Exercise details » Starting at the line below that contains "Akzeptieren (85, 2549)", print each line through the end of the records exactly as it appears.

[Stored data]
---

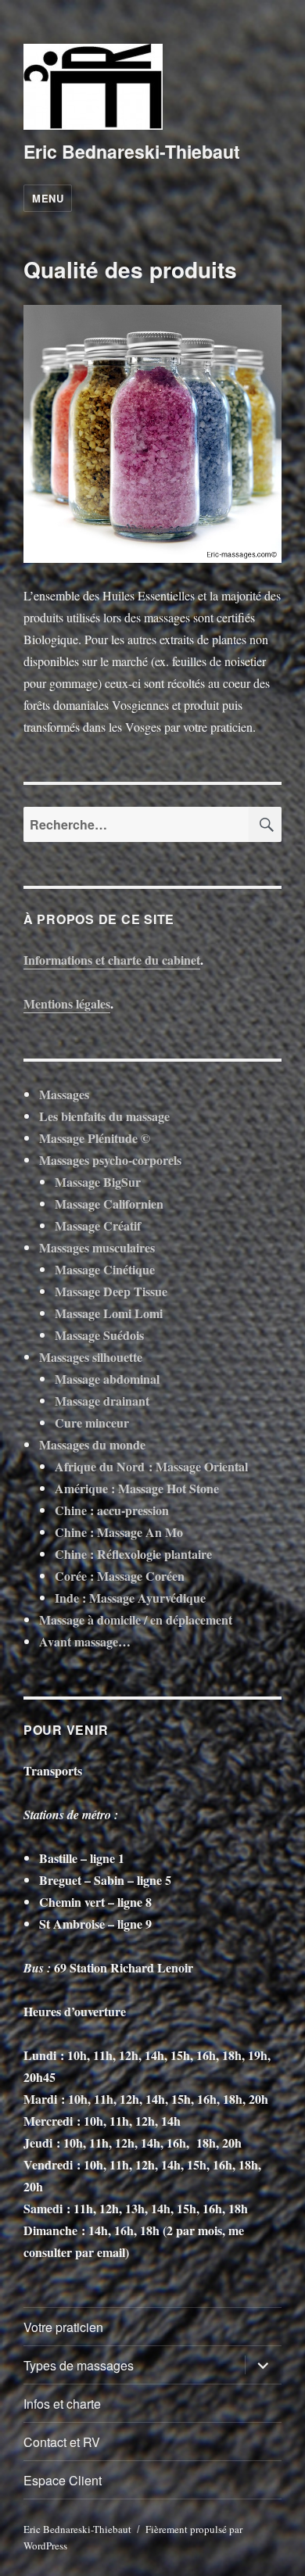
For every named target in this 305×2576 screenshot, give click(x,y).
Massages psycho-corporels (110, 1160)
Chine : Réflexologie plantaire (133, 1554)
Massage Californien (109, 1204)
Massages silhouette (90, 1357)
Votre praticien (63, 2327)
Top (287, 2554)
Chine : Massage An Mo (119, 1532)
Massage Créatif (98, 1225)
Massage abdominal (107, 1379)
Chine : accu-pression (112, 1510)
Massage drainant (102, 1401)
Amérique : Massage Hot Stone (137, 1488)
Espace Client (62, 2480)
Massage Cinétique (105, 1269)
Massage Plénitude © (94, 1138)
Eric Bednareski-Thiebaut (131, 151)
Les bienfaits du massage (104, 1116)
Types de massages (78, 2365)
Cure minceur (92, 1422)
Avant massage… (85, 1641)
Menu (47, 198)
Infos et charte (62, 2404)
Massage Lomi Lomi (109, 1313)
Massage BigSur (98, 1182)
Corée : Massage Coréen (120, 1576)
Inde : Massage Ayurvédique (130, 1598)
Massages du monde (92, 1444)
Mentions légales (66, 1003)
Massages (64, 1094)
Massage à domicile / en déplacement (135, 1619)
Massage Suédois (99, 1335)
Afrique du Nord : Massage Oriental (151, 1466)
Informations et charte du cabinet (111, 960)
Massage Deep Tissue (111, 1291)
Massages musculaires (97, 1247)
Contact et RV (61, 2442)
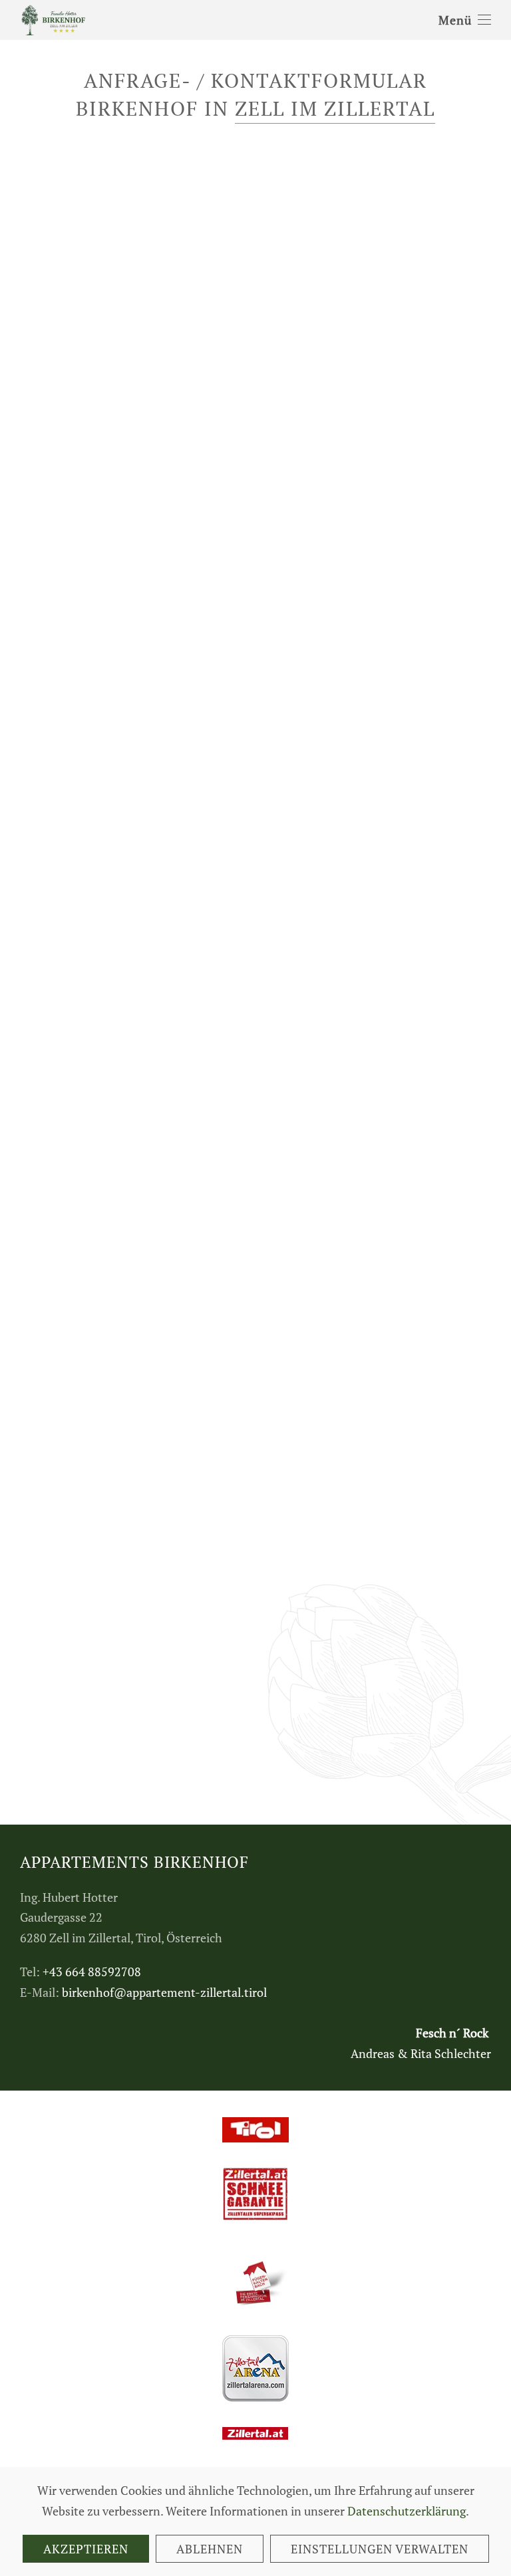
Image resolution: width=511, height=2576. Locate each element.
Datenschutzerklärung (406, 2511)
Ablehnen (209, 2549)
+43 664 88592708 (92, 1972)
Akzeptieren (85, 2549)
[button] (465, 20)
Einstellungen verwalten (379, 2549)
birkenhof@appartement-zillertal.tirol (164, 1992)
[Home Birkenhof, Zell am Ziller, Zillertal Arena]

---

Answer to the problem »
Akzeptieren (85, 2549)
[button] (465, 20)
Einstellungen verwalten (379, 2549)
birkenhof@appartement-zillertal.tirol (164, 1992)
[Home Birkenhof, Zell am Ziller, Zillertal Arena]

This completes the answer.